Les indicateurs sont loin d’être au vert. La journée mondiale de l’environnement célébrée, le samedi 6 juin par l’Institut des sciences de l’environnement ( ISE) de l’Université Cheikh Anta Diop de Dakar ( UCAD) fait écho aux urgences pour inverser les tendances lourdes. Selon le Directeur de l’Ise, Dr El Hadj Mamadou Sonko, le changement climatique n’est plus une menace lointaine, il est une réalité que nous observons au quotidien à travers la hausse des températures, les sécheresses, les inondations plus fréquentes, l’érosion côtière et, la salinisation des sols et autres dégradations des ressources naturelles.

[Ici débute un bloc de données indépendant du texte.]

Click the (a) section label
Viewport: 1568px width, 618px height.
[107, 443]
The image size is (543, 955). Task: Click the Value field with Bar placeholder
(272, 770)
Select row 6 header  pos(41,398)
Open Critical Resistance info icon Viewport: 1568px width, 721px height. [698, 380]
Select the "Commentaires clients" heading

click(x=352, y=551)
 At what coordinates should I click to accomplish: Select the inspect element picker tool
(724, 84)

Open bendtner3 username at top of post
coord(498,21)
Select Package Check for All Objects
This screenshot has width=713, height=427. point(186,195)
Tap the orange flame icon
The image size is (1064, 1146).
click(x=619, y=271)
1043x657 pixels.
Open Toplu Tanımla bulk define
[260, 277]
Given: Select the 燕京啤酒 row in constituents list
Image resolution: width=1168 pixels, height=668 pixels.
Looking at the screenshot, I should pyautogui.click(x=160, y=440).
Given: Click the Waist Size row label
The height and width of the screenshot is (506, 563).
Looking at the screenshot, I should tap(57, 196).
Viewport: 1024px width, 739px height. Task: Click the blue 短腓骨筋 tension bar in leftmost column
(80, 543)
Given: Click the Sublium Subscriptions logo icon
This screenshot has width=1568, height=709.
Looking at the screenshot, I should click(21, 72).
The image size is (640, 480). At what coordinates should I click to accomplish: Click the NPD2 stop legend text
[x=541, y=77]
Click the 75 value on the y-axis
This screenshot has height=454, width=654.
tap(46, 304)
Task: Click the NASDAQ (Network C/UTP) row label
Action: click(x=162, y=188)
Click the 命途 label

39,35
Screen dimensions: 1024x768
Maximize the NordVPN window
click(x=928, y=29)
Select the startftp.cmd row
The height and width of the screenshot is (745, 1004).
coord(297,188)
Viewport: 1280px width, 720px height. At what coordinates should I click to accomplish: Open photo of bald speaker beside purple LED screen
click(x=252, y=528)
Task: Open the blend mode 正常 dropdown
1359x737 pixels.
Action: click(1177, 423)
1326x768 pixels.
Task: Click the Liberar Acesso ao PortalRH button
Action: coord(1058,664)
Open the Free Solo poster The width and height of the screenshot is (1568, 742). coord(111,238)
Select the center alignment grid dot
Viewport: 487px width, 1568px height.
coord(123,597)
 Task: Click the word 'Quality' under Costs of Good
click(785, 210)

Face à son impact négatif sur les secteurs de la vie active, que pouvons-nous faire ? « La réponse est claire : nous devons agir ensemble, avec détermination et responsabilité car, si le climat change, nous sommes obligés de nous adapter, de nous organiser et de devenir plus résilients », a répondu Dr Mouhamadou Sonko pour qui, l’adaptation ne peut réussir sans la participation active des communautés. « Ce sont les populations locales qui connaissent le mieux leur environnement, leurs besoins et leurs défis. Leur savoir-faire, leurs expériences et leurs capacités d’innovation constituent des ressources précieuses pour construire des réponses efficaces et durables. La résilience communautaire va au-delà de la simple capacité à résister aux chocs climatiques. Elle représente la capacité de se relever, de s’adapter et même de se renforcer face aux difficultés », dit-il au cours d’une cérémonie où un hommage a été rendu aux professeurs disparus, Cheikh Niang, Assane Goudiaby, François Maty.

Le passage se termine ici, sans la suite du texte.